Heavy reliance on imported parts, coupled with haphazard EV cybersecurity protocols, and fueled by high land and cost premiums.
The automotive world is shifting gears: from fuel to electric. With faster adoption of electric vehicles (EVs) globally, the software integrated in them is creating huge data sets that can play a crucial role in transforming the industry.
EVs are equipped with banks of sensors that are connected to the Cloud and can also be wirelessly exchanged between other EVs. Even the charging stations for EVs have been shown in vulnerability testing to be potential targets for hackers.
As innovation in EV tech races against time to meet zero carbon footprint pledges worldwide, an ever-increasing range of cybersecurity issues needs to be detected now, before automated vehicles hit the mainstream. Imagine a situation where a range of EV crashes is perpetrated by bad actors!
Of what value is EV data?
Cybercriminals can use unprotected physical communication links and app vulnerabilities to deliver DDoS attacks, ransomware and trojan viruses.
They can also steal personal and financial data pertaining to a specific demographic. Payment details at public EV charging stations are also a big draw for hackers. Some charging stations use out-of-date open charge point protocols based on HTTP, which does not encrypt data or communications. This could lead to relay attacks where attackers can use Wi-Fi signals to rewire charging requests altogether and gain root access to the station.
Even the near-field communication card used to handle billing when drivers charge their EVs can be a huge potential threat. Third-party providers of the ID cards themselves are big problems, as they may not properly secure customer data. In some instances, dishonest third-party providers were able to copy the NFC cards and use them to charge their own vehicles.
To safeguard data at public EV amenities, open payment systems can be used via the Vehicle-to-Grid communication standard to offer secure, interoperable, and convenient solutions.
Other sources of EV data risks needing protection include:
- Ignition sequences: If hackers can intercept remote control codes, they can steal EVs easily. Virtual private networks can be a great tool to protect the EV and other operational data.
- Manipulation of charging stations: Each vehicle that uses a public charging station generates data on its location and charging time, along with information on the average hourly power draw at each station. Power usage information is also critical for malicious actors to manipulate demand at a particular charging station. This information is easily accessible as it is transmitted wirelessly by third-party apps that cater to EV owners.

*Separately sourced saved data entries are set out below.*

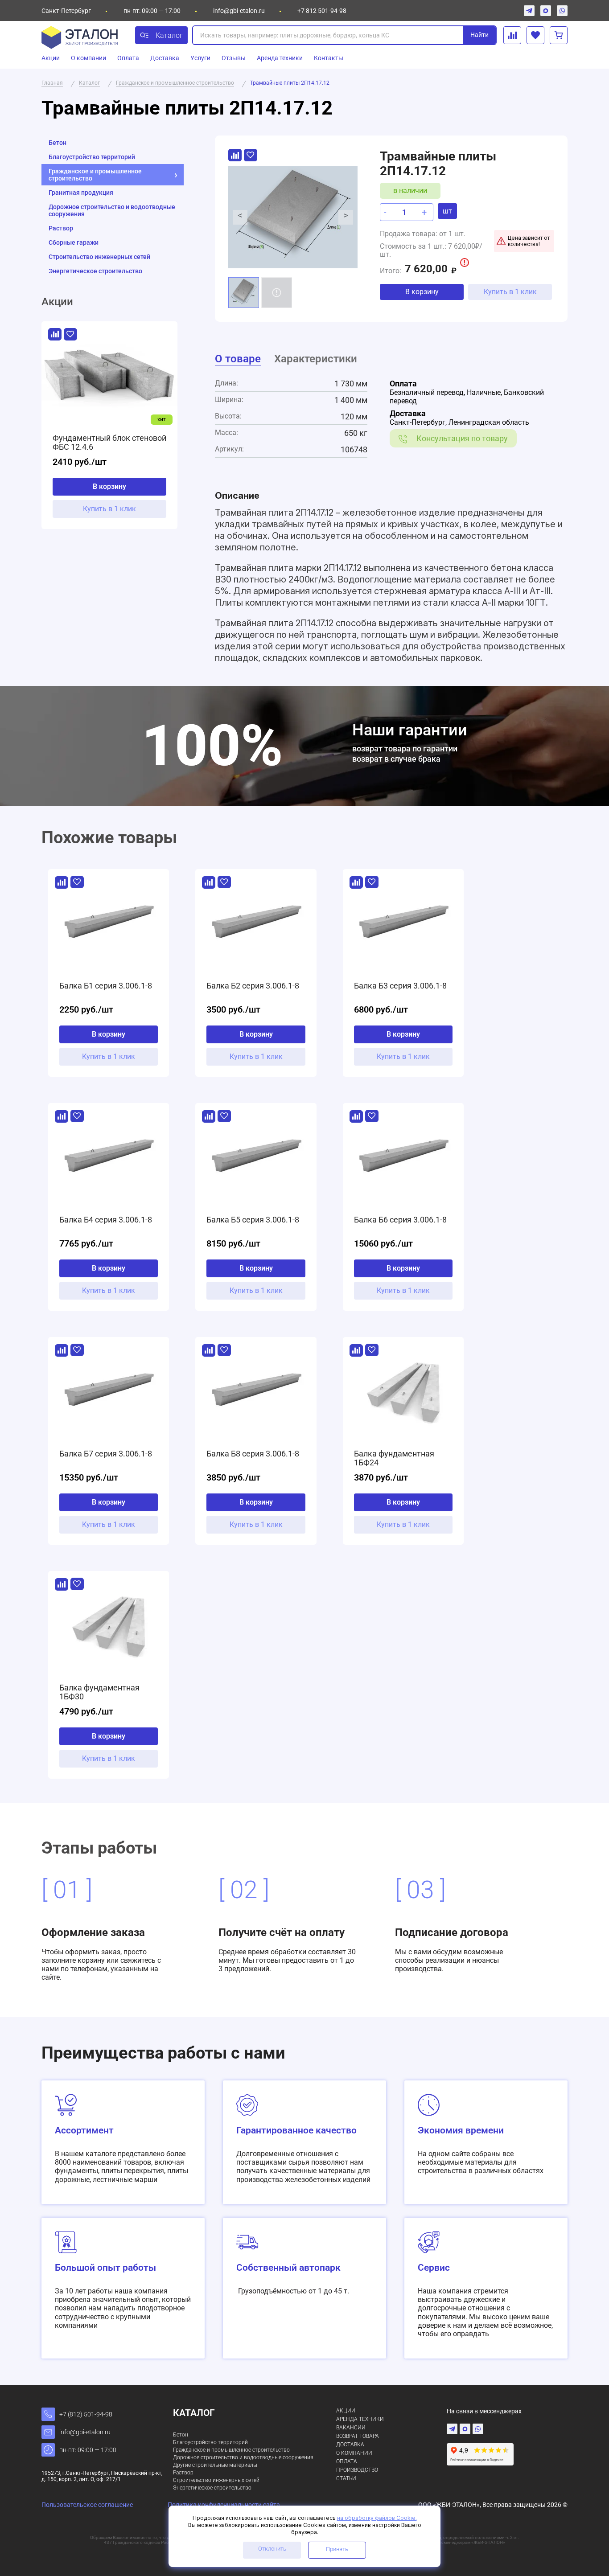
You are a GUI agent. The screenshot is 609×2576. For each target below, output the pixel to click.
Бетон (57, 142)
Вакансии (351, 2427)
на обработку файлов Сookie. (377, 2517)
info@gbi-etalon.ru (239, 10)
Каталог (169, 35)
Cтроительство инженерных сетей (216, 2480)
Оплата (128, 58)
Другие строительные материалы (215, 2465)
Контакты (328, 58)
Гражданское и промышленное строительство (95, 175)
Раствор (61, 228)
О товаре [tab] (238, 359)
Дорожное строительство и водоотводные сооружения (112, 210)
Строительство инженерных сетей (99, 256)
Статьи (346, 2478)
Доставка (164, 58)
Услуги (200, 58)
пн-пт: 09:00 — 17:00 (87, 2449)
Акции (50, 58)
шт (447, 211)
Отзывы (234, 58)
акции (345, 2411)
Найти (479, 34)
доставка (350, 2444)
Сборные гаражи (74, 242)
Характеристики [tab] (315, 359)
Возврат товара (357, 2436)
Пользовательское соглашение (87, 2504)
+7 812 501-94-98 (321, 10)
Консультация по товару (462, 438)
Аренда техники (280, 58)
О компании (88, 58)
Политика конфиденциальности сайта (224, 2504)
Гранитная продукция (81, 192)
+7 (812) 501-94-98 (85, 2414)
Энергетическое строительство (95, 271)
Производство (357, 2470)
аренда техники (360, 2419)
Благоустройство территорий (92, 156)
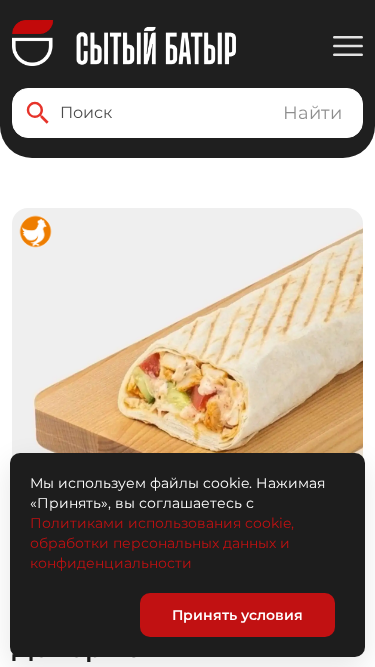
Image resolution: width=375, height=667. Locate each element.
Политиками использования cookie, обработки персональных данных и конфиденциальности (162, 543)
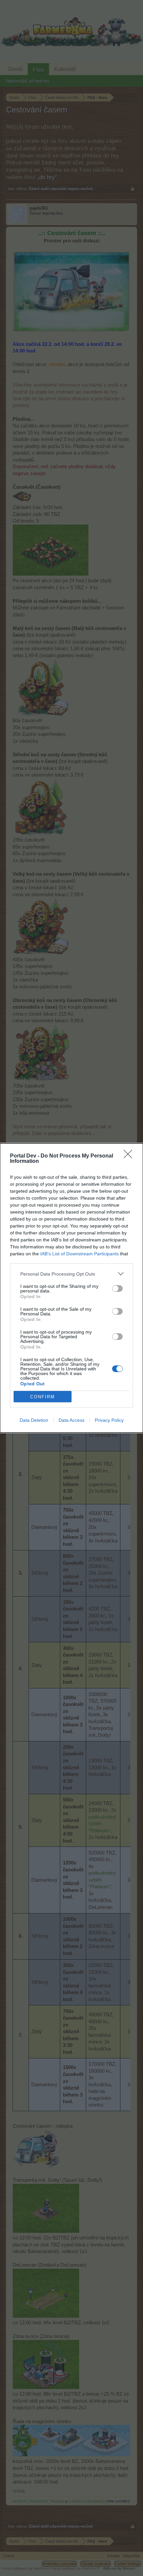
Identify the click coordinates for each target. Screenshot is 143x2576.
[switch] (117, 1288)
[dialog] (71, 1288)
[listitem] (71, 1273)
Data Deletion (34, 1420)
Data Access (71, 1420)
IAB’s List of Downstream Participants (79, 1253)
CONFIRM (42, 1396)
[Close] (130, 1156)
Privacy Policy (109, 1420)
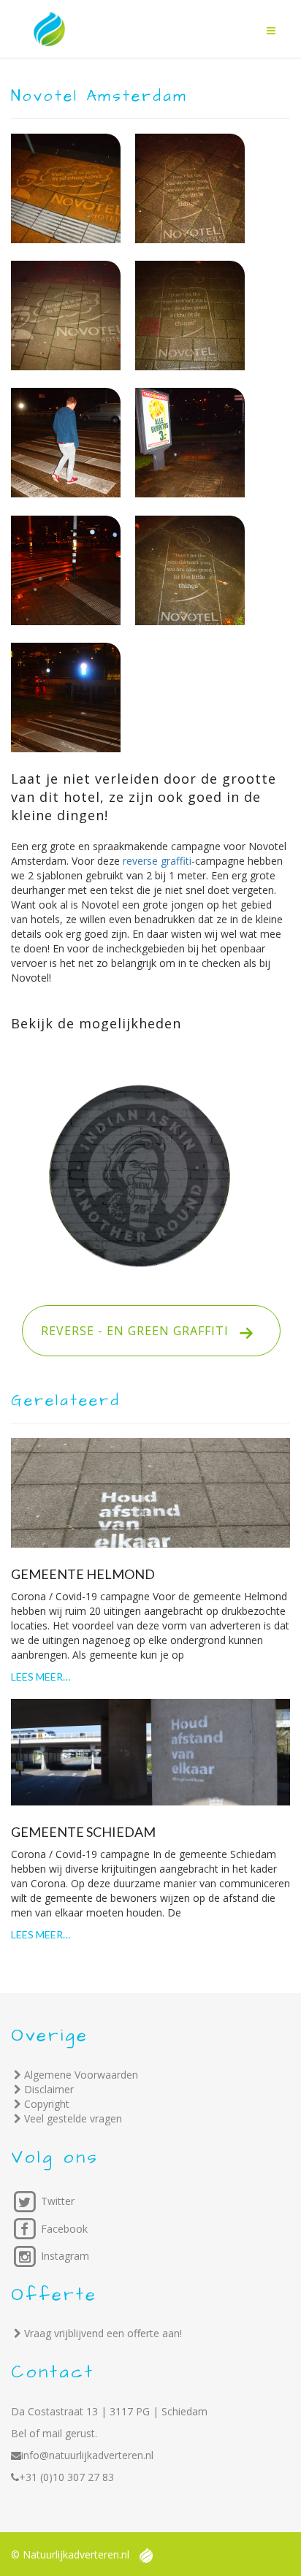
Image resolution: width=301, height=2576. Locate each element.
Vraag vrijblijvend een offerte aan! (103, 2333)
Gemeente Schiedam (83, 1832)
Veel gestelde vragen (73, 2118)
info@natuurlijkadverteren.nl (87, 2455)
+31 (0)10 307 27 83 (66, 2477)
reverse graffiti (157, 861)
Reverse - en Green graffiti (135, 1331)
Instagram (63, 2256)
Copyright (46, 2104)
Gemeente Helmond (83, 1574)
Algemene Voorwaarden (81, 2075)
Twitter (56, 2201)
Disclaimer (49, 2089)
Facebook (63, 2229)
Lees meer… (40, 1676)
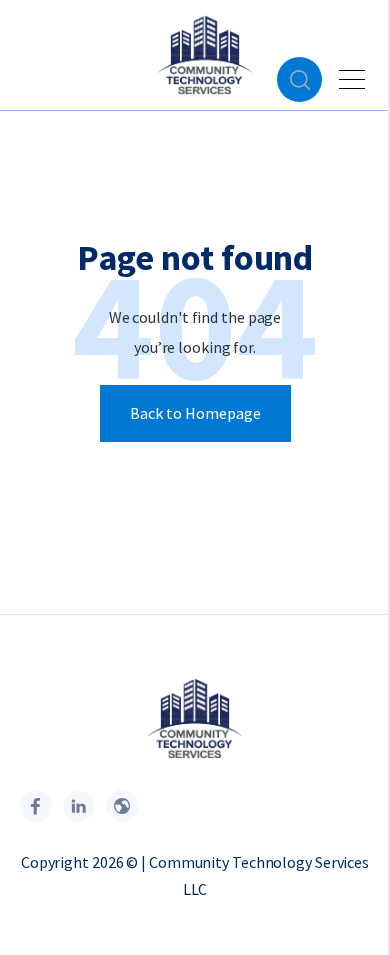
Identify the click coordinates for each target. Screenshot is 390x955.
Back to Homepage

- Software updates: The onboard software in the EVs require navigational and security updates and need dedicated communication links back to the manufacturer to transmit patches and updates. Implementing digital signatures in EV infrastructure could be instrumental to tightening data security.
- Encryption and access control: To limit accessof the vehicle and its data,Freight-on-Board keys should be stored in an enclosed metal box to prevent cloning or message relaying. Strong password hygiene also needs to be mandated for onboard mobile applications to establish communications with vehicles. Also, EV manufacturers must ensure strong encryption for over-the-air firmware updates, inter-engine control unit communications and other EV communications.
The EV landscape in India
For developing countries like India that want to transform a major part of transportation to electric, costs and economies of scale are high—and inextricably linked to the cost of sheering up EV cybersecurity as well.
According to A Shankar, Head of Strategic Consulting and Valuation Advisory (India), JLL: “There will be a premium of at least 1% for spaces in existing buildings to be retrofitted as charging points. Challenges include the high cost of charging units; limited power supply capacity in some large residential complexes/multistorey buildings and internet connectivity constraints.”
In the short term, wherever there is good demand of at least 60% of residents owning EV’s, the cost premium can go up to 2% or even 5%, especially in new green residential complexes, said Shankar.
The high costs of building sufficient EV infrastructure is bottlenecked by heavy reliance on foreign exports from countries. PwC India has estimated that the country’s EV industry is forced to import as much as 80% of parts. This opens a plethora of backdoor entry points for malicious actors. Internet of Things (IoT) communications, when hacked, can escalate from a single infected EV to multiple charging stations and then to whole network of EVs and even the city’s electricity grid.
According to Akihiro Ueda, Founder of Terra motor: “While we’ve seen a lot of security issues in the international market where EV adoption has been greater compared to India, with most of these issues being limited to IoT enabled EVs which were charged either at common charging stations or with chargers made by third party manufacturers. No such complaints have been reported here in India yet as not a lot of EVs run on IoT platforms, and people here in India prefer using company-manufactured chargers and there are not a lot of common charging stations around. For customers, we always recommend using company-manufactured chargers, but for now, we ask them to refrain from using common charging stations until security protocols are being deployed. Better to be safe than sorry!”
Currently there is no universally adopted cybersecurity protocol to protect data generated by electric vehicle charging. Hence collaboration is needed between vehicle and power station component manufacturers, utility companies and third-party service providers. The stakeholders need to agree upon a unified set of cybersecurity standards and to encourage EV owners to have strong password hygiene.